### Provided entries:
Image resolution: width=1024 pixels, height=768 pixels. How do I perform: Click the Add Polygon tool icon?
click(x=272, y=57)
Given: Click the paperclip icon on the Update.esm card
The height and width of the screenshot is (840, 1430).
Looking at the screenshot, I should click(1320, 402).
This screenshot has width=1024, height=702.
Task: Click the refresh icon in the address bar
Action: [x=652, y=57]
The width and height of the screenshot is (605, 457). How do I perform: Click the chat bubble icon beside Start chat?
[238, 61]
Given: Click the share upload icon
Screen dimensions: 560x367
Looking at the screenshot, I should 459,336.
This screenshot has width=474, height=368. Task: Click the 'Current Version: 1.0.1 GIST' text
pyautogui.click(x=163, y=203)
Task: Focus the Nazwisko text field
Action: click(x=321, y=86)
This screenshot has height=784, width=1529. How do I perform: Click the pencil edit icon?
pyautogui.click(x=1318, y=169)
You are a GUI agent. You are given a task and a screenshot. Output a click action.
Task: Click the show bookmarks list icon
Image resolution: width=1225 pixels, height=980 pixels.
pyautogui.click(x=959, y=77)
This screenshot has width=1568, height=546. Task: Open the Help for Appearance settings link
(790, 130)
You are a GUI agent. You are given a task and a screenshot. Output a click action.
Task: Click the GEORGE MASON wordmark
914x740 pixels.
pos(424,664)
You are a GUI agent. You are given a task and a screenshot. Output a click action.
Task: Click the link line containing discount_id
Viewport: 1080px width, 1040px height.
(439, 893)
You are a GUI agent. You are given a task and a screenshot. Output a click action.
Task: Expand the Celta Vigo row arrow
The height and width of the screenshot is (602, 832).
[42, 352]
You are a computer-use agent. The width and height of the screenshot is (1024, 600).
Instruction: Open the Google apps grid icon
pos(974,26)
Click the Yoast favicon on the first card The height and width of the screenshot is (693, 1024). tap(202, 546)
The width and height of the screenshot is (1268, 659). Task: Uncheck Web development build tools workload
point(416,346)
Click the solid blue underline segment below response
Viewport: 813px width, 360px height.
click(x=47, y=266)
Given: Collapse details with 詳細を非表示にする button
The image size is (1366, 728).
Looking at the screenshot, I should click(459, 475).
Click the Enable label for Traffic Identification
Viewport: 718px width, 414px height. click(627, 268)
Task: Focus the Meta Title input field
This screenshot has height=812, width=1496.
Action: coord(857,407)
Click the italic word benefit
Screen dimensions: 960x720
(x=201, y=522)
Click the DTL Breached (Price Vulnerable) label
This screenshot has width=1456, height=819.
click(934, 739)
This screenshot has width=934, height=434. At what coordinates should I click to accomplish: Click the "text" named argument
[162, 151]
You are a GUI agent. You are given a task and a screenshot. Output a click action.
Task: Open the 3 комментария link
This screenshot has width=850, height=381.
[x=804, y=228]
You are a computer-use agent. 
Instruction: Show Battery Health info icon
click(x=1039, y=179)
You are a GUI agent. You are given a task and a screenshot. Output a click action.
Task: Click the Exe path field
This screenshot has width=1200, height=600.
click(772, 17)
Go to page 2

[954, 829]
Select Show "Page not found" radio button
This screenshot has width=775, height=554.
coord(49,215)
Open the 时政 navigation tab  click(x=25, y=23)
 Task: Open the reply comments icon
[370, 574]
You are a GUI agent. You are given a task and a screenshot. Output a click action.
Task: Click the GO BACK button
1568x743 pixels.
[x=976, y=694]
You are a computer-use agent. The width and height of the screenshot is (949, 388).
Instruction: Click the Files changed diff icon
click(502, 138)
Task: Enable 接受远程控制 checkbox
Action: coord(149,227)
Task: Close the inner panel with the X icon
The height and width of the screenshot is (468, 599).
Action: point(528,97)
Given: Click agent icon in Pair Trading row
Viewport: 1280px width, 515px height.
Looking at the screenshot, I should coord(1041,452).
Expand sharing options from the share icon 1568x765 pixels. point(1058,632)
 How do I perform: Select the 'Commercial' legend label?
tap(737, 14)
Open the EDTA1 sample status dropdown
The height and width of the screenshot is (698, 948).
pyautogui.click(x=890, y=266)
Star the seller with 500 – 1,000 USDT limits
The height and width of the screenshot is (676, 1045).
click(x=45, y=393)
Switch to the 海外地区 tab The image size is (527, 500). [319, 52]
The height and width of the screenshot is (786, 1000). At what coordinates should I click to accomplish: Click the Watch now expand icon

### Work required:
Where a line in the listing above includes the string "share", copy that line.

### Result for this task:
Given: Click the share upload icon
Expand sharing options from the share icon 1568x765 pixels. point(1058,632)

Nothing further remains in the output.